**WHAT TO DO:**
Copy the rows below exactly as they appear, each line unchanged.

**STORED RECORDS:**
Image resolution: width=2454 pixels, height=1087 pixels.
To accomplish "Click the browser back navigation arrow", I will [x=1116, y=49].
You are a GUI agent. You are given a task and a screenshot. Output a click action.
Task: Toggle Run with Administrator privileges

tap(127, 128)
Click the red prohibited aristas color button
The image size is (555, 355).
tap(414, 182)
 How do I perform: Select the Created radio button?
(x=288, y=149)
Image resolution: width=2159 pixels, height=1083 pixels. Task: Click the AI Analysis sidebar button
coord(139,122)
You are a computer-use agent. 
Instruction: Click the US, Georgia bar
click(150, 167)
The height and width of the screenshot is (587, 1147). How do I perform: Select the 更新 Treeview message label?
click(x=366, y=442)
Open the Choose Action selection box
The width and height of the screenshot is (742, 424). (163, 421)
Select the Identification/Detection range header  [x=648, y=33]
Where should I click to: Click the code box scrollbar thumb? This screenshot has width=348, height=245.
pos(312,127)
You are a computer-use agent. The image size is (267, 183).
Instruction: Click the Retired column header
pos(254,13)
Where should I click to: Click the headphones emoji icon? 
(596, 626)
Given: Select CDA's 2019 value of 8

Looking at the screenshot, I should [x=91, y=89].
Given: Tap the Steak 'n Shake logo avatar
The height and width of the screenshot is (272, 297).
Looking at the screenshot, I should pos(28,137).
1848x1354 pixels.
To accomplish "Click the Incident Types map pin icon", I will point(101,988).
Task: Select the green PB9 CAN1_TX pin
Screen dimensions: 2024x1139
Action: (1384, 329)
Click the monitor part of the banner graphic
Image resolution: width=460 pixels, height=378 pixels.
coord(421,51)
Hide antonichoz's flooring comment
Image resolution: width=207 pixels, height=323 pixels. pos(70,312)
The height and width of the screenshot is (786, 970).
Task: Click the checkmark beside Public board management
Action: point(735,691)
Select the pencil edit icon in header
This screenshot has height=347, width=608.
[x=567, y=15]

**TASK RESPONSE:**
Image resolution: width=2454 pixels, height=1087 pixels.
To accomplish "Click the browser back navigation arrow", I will [x=1116, y=49].
You are a GUI agent. You are given a task and a screenshot. Output a click action.
Task: Toggle Run with Administrator privileges

tap(127, 128)
Click the red prohibited aristas color button
The image size is (555, 355).
tap(414, 182)
 How do I perform: Select the Created radio button?
(x=288, y=149)
Image resolution: width=2159 pixels, height=1083 pixels. Task: Click the AI Analysis sidebar button
coord(139,122)
You are a computer-use agent. 
Instruction: Click the US, Georgia bar
click(150, 167)
The height and width of the screenshot is (587, 1147). How do I perform: Select the 更新 Treeview message label?
click(x=366, y=442)
Open the Choose Action selection box
The width and height of the screenshot is (742, 424). (163, 421)
Select the Identification/Detection range header  [x=648, y=33]
Where should I click to: Click the code box scrollbar thumb? This screenshot has width=348, height=245.
pos(312,127)
You are a computer-use agent. The image size is (267, 183).
Instruction: Click the Retired column header
pos(254,13)
Where should I click to: Click the headphones emoji icon? 
(596, 626)
Given: Select CDA's 2019 value of 8

Looking at the screenshot, I should [x=91, y=89].
Given: Tap the Steak 'n Shake logo avatar
The height and width of the screenshot is (272, 297).
Looking at the screenshot, I should pos(28,137).
1848x1354 pixels.
To accomplish "Click the Incident Types map pin icon", I will point(101,988).
Task: Select the green PB9 CAN1_TX pin
Screen dimensions: 2024x1139
Action: (1384, 329)
Click the monitor part of the banner graphic
Image resolution: width=460 pixels, height=378 pixels.
coord(421,51)
Hide antonichoz's flooring comment
Image resolution: width=207 pixels, height=323 pixels. pos(70,312)
The height and width of the screenshot is (786, 970).
Task: Click the checkmark beside Public board management
Action: point(735,691)
Select the pencil edit icon in header
This screenshot has height=347, width=608.
[x=567, y=15]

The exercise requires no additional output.